Excerpt to read
One building is done towards the front with restaurant, sales office and ocean front suites. If you look at the google link in my prior post you can see pictures that others have posted - that's pretty much what we saw. The suites are two bedroom lockoffs...that is they are four bedroom suites that take up the entire floor and lockoff into two two bedroom suites. Anther large building is under construction along that same side of the "U" shaped resort. Foundation is in for the base of the U, they have not started the other side yet. Ocean side infinity pool is done as well. We were told they do not plan to open the resort until all work is completed...we'll see. Suggested they would be ready for a 2020 opening.

They said they are on Chileno Bay. The public Chileno Beach is a ways further south - about 2.5 miles - not sure it would be walkable on the beach...but seems a reasonable claim based on proximity. We saw a great beach area in front of the resort. They said it is swimmable and it certainly appeared so to me. Dreams, the resort right next door has a very nice set up on the beach. Beach is far deeper than at Villa del Arco/Palmar.  If you look at the google map picture you will see a number of big rocks in the water...I think some caution will be called for when swimming. Perhaps they'll set up some roped in areas for safety.

The highway runs "right" in front of the resort. The claim is that they are moving the highway inland from all the resorts in that stretch. Even pointed out a scar on the hillside that is supposedly the construction of said new roadway. We'll see if that happens in my lifetime (call me a skeptic). Also claim that the current highway will be turned into a 1-2 mile long boardwalk with lots of bars/restaurants/shopping. Again, I'm skeptical...

They are also selling a revised points membership. They claim that the only way they were allowed to build on Chileno Bay was to sell it as real estate (in some obscure modified view of what real estate is). Thus the new 50 year memberships...new registration fee to register points - for a fee  ...and now you'll get 50% of the value of your contract as a future credit against purchasing real estate from the Villa Group ... such as a fractional at Villa La Estancia or a home/condo up in Loreto, etc. You got me if your asking yourself how that relates to selling Chileno Bay timeshares as real estate. The sales team has a ways to go in terms of figuring out how to sell this new concept. I think of myself as pretty savvy about the memberships and how they work. I had a hard time figuring out how/why this new offering made any sense to me or to them.  Then...they talked about the costs...just rolled my eyes and arranged for a ride home.

Given information
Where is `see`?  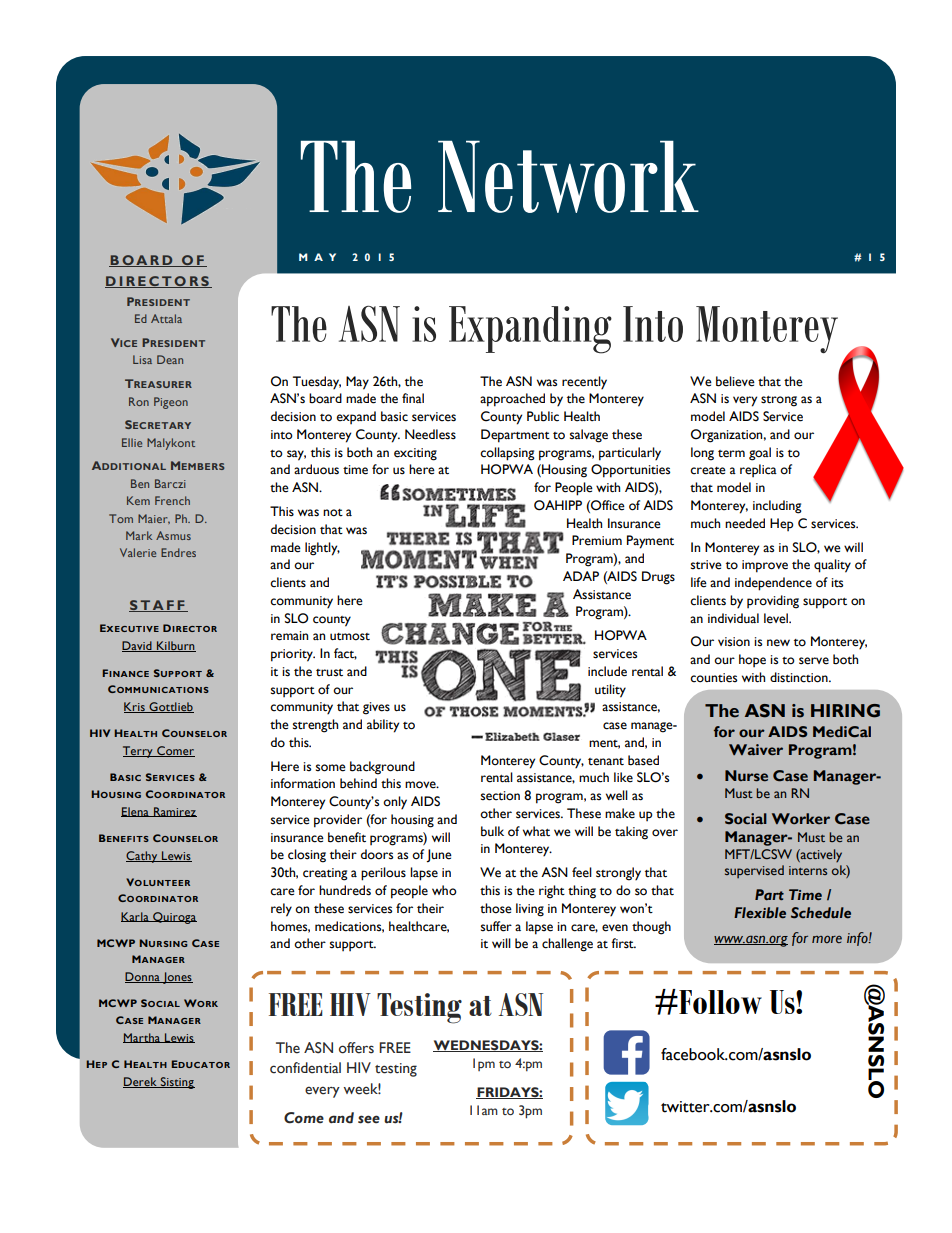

Requirement
Turn the paragraph of the Chileno Bay resort post that begins "The highway runs" into a short bulleted list that keeps its main facts.

Response below
- The highway runs right in front of the resort.
- The resort claims the highway is being moved inland from all the resorts along that stretch.
- A scar on the hillside was pointed out as supposedly the construction of the new road.
- The resort also claims the current highway will become a 1–2 mile boardwalk with bars, restaurants and shopping.
- The writer is skeptical of both claims.